___ SUPPLIED RECORDS ___

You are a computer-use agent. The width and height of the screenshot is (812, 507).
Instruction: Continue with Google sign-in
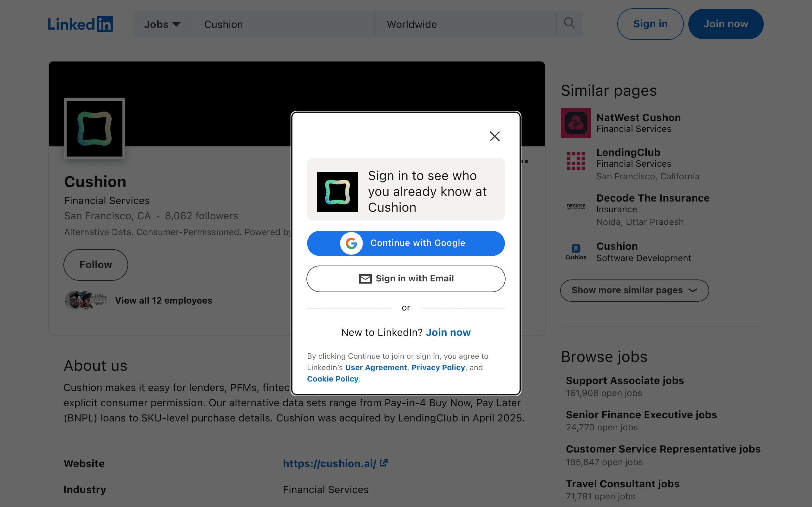tap(406, 243)
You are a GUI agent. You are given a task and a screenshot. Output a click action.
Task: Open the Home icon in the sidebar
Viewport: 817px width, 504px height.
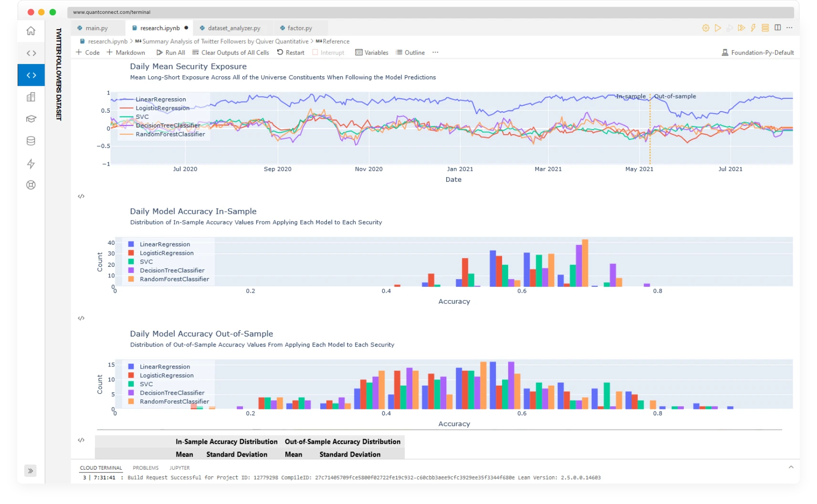pos(31,31)
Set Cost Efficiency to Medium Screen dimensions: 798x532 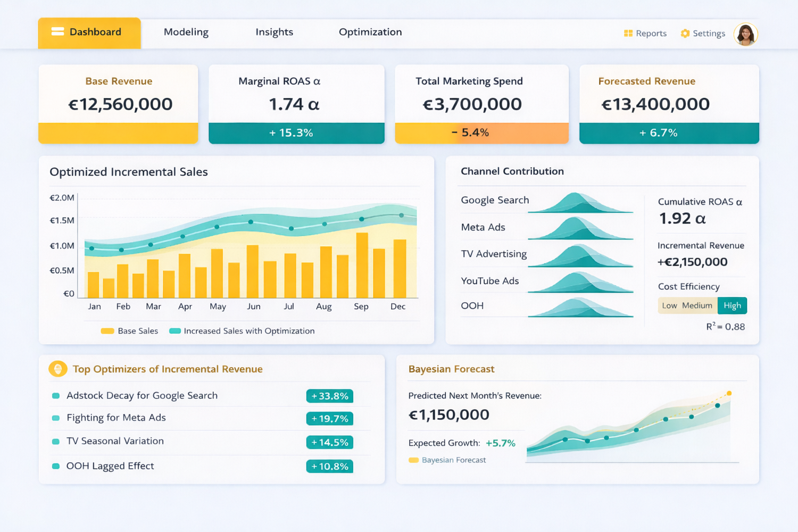tap(697, 305)

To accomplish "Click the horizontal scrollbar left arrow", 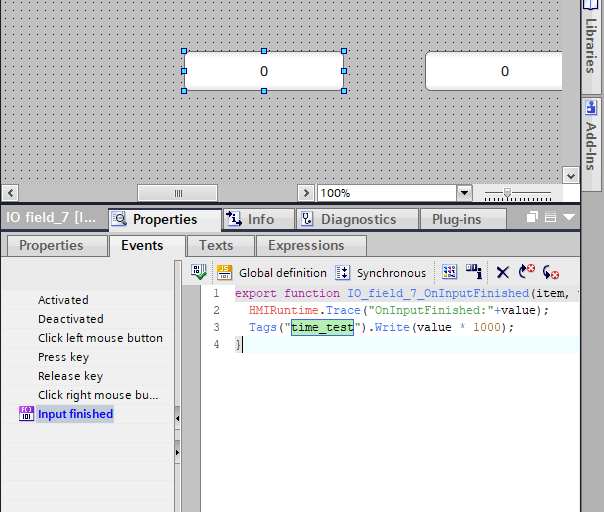I will (10, 193).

___

WHAT THE TASK ASKS => Which lines in the records above contain the string "screenshot"? Copy them.

COMPLETED EXERCISE =>
You are a computer-use agent. The width and height of the screenshot is (812, 507).
You are a GUI agent. You are given a task and a screenshot. Output a click action.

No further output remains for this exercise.